> [Instructions to follow] The output must be the data, printed exactly as written.

> [Record excerpts]
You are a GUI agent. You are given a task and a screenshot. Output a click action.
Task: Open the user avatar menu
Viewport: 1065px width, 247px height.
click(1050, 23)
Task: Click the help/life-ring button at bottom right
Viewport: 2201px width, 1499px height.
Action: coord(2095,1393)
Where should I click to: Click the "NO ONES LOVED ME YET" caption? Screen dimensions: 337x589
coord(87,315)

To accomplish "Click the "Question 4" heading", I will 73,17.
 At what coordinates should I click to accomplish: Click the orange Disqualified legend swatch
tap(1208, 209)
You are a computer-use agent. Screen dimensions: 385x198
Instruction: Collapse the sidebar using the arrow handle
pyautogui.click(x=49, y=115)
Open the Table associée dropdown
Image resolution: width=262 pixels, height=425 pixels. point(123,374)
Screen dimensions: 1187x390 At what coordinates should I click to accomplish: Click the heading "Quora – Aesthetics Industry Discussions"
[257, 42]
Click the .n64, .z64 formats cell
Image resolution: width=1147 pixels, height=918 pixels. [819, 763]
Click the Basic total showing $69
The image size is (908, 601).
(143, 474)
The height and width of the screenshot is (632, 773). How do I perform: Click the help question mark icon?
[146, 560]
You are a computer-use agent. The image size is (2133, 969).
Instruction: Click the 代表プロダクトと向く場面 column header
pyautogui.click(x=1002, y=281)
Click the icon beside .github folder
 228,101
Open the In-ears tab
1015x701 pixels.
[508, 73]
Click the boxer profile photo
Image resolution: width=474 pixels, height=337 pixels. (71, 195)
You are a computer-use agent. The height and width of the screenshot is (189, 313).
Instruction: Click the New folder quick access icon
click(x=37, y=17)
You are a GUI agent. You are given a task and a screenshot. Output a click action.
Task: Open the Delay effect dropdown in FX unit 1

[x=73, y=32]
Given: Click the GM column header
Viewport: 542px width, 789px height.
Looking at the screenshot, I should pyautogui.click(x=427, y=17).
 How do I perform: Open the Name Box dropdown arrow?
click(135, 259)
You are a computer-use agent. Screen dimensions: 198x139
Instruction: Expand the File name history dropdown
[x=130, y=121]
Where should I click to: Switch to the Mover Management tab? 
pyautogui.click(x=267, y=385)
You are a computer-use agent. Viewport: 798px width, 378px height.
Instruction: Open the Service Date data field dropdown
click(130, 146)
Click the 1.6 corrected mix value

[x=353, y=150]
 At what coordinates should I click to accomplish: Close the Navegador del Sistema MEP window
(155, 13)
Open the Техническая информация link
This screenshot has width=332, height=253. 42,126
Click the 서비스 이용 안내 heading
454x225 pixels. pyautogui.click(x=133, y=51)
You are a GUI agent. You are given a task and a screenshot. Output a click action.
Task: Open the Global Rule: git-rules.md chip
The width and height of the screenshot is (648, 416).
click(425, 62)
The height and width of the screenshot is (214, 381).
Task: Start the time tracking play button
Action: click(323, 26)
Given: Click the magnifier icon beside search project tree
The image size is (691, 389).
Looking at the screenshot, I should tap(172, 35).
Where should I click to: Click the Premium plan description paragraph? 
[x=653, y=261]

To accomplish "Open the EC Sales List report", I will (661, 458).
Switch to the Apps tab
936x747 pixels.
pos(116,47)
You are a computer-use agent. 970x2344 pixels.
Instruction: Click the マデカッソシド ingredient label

> [Exercise solution]
You are a GUI agent. You are given a task and a screenshot. Output a click action.
Task: Open the user avatar menu
Viewport: 1065px width, 247px height.
click(1050, 23)
Task: Click the help/life-ring button at bottom right
Viewport: 2201px width, 1499px height.
Action: coord(2095,1393)
Where should I click to: Click the "NO ONES LOVED ME YET" caption? Screen dimensions: 337x589
coord(87,315)

To accomplish "Click the "Question 4" heading", I will 73,17.
 At what coordinates should I click to accomplish: Click the orange Disqualified legend swatch
tap(1208, 209)
You are a computer-use agent. Screen dimensions: 385x198
Instruction: Collapse the sidebar using the arrow handle
pyautogui.click(x=49, y=115)
Open the Table associée dropdown
Image resolution: width=262 pixels, height=425 pixels. point(123,374)
Screen dimensions: 1187x390 At what coordinates should I click to accomplish: Click the heading "Quora – Aesthetics Industry Discussions"
[257, 42]
Click the .n64, .z64 formats cell
Image resolution: width=1147 pixels, height=918 pixels. [819, 763]
Click the Basic total showing $69
The image size is (908, 601).
(143, 474)
The height and width of the screenshot is (632, 773). How do I perform: Click the help question mark icon?
[146, 560]
You are a computer-use agent. The image size is (2133, 969).
Instruction: Click the 代表プロダクトと向く場面 column header
pyautogui.click(x=1002, y=281)
Click the icon beside .github folder
 228,101
Open the In-ears tab
1015x701 pixels.
[508, 73]
Click the boxer profile photo
Image resolution: width=474 pixels, height=337 pixels. (71, 195)
You are a computer-use agent. The height and width of the screenshot is (189, 313).
Instruction: Click the New folder quick access icon
click(x=37, y=17)
You are a GUI agent. You are given a task and a screenshot. Output a click action.
Task: Open the Delay effect dropdown in FX unit 1

[x=73, y=32]
Given: Click the GM column header
Viewport: 542px width, 789px height.
Looking at the screenshot, I should pyautogui.click(x=427, y=17).
 How do I perform: Open the Name Box dropdown arrow?
click(135, 259)
You are a computer-use agent. Screen dimensions: 198x139
Instruction: Expand the File name history dropdown
[x=130, y=121]
Where should I click to: Switch to the Mover Management tab? 
pyautogui.click(x=267, y=385)
You are a computer-use agent. Viewport: 798px width, 378px height.
Instruction: Open the Service Date data field dropdown
click(130, 146)
Click the 1.6 corrected mix value

[x=353, y=150]
 At what coordinates should I click to accomplish: Close the Navegador del Sistema MEP window
(155, 13)
Open the Техническая информация link
This screenshot has width=332, height=253. 42,126
Click the 서비스 이용 안내 heading
454x225 pixels. pyautogui.click(x=133, y=51)
You are a GUI agent. You are given a task and a screenshot. Output a click action.
Task: Open the Global Rule: git-rules.md chip
The width and height of the screenshot is (648, 416).
click(425, 62)
The height and width of the screenshot is (214, 381).
Task: Start the time tracking play button
Action: click(323, 26)
Given: Click the magnifier icon beside search project tree
The image size is (691, 389).
Looking at the screenshot, I should tap(172, 35).
Where should I click to: Click the Premium plan description paragraph? 
[x=653, y=261]

To accomplish "Open the EC Sales List report", I will (661, 458).
Switch to the Apps tab
936x747 pixels.
pos(116,47)
You are a computer-use agent. 970x2344 pixels.
Instruction: Click the マデカッソシド ingredient label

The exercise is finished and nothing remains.